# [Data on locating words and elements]
§
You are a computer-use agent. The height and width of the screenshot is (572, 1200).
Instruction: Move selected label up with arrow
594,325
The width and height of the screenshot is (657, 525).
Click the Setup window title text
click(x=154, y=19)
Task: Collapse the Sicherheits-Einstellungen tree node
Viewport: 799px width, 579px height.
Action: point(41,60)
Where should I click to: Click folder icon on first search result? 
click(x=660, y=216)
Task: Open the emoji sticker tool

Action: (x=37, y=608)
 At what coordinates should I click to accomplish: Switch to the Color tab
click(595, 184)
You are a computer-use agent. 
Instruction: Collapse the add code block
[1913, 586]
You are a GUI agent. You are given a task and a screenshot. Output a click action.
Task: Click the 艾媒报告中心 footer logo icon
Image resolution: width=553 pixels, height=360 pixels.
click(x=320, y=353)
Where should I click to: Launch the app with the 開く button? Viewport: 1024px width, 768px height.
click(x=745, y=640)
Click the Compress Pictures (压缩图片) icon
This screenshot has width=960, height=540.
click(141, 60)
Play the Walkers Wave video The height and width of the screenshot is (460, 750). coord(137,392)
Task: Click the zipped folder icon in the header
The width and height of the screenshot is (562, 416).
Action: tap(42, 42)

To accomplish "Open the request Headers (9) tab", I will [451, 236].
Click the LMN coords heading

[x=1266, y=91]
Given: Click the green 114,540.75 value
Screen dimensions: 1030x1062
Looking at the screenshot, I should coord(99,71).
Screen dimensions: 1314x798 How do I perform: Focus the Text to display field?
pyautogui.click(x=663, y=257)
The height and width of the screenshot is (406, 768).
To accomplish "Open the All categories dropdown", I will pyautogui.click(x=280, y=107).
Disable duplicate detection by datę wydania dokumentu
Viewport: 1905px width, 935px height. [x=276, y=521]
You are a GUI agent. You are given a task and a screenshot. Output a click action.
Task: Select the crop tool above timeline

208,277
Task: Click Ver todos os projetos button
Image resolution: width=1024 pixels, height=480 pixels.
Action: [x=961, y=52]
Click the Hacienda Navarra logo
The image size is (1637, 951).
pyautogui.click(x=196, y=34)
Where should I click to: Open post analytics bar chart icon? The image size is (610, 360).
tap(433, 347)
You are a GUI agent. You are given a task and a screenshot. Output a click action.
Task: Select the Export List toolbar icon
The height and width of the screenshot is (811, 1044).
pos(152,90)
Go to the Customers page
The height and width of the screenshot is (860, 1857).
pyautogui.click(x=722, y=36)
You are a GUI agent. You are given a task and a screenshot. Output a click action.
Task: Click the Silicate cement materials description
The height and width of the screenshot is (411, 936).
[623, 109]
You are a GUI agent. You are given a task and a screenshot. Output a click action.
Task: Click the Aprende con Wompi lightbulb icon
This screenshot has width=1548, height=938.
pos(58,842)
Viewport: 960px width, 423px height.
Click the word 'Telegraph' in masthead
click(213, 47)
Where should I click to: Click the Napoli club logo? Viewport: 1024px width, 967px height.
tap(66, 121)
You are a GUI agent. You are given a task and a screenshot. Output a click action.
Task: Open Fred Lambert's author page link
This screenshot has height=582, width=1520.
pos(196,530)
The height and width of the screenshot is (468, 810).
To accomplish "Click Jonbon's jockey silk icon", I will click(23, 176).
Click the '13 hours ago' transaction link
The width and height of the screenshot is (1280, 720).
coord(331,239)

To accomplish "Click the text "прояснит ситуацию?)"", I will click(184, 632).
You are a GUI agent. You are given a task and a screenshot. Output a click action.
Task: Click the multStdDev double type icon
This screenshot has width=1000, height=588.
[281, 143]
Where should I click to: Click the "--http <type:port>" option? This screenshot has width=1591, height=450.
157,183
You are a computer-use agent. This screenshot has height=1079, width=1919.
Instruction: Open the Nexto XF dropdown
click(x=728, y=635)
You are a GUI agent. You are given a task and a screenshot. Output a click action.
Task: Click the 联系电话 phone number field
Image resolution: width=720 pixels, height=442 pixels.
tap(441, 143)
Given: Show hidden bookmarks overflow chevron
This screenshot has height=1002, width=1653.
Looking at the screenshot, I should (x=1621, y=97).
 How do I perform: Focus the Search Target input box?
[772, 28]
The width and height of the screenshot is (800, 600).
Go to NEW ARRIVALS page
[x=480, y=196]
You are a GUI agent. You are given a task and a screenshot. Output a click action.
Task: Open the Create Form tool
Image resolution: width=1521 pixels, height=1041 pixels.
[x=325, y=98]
§
# [Task goal]
Convert the lines of the data above into a JSON list of strings, one string per line and with blank lines omitted, starting at the line that contains "Where should I click to: Click the Napoli" and ending at the line that contains "tap(441, 143)", both included.

# [Answer to this problem]
[
  "Where should I click to: Click the Napoli club logo? Viewport: 1024px width, 967px height.",
  "tap(66, 121)",
  "You are a GUI agent. You are given a task and a screenshot. Output a click action.",
  "Task: Open Fred Lambert's author page link",
  "This screenshot has height=582, width=1520.",
  "pos(196,530)",
  "The height and width of the screenshot is (468, 810).",
  "To accomplish \"Click Jonbon's jockey silk icon\", I will click(23, 176).",
  "Click the '13 hours ago' transaction link",
  "The width and height of the screenshot is (1280, 720).",
  "coord(331,239)",
  "To accomplish \"Click the text \"прояснит ситуацию?)\"\", I will click(184, 632).",
  "You are a GUI agent. You are given a task and a screenshot. Output a click action.",
  "Task: Click the multStdDev double type icon",
  "This screenshot has width=1000, height=588.",
  "[281, 143]",
  "Where should I click to: Click the \"--http <type:port>\" option? This screenshot has width=1591, height=450.",
  "157,183",
  "You are a computer-use agent. This screenshot has height=1079, width=1919.",
  "Instruction: Open the Nexto XF dropdown",
  "click(x=728, y=635)",
  "You are a GUI agent. You are given a task and a screenshot. Output a click action.",
  "Task: Click the 联系电话 phone number field",
  "Image resolution: width=720 pixels, height=442 pixels.",
  "tap(441, 143)"
]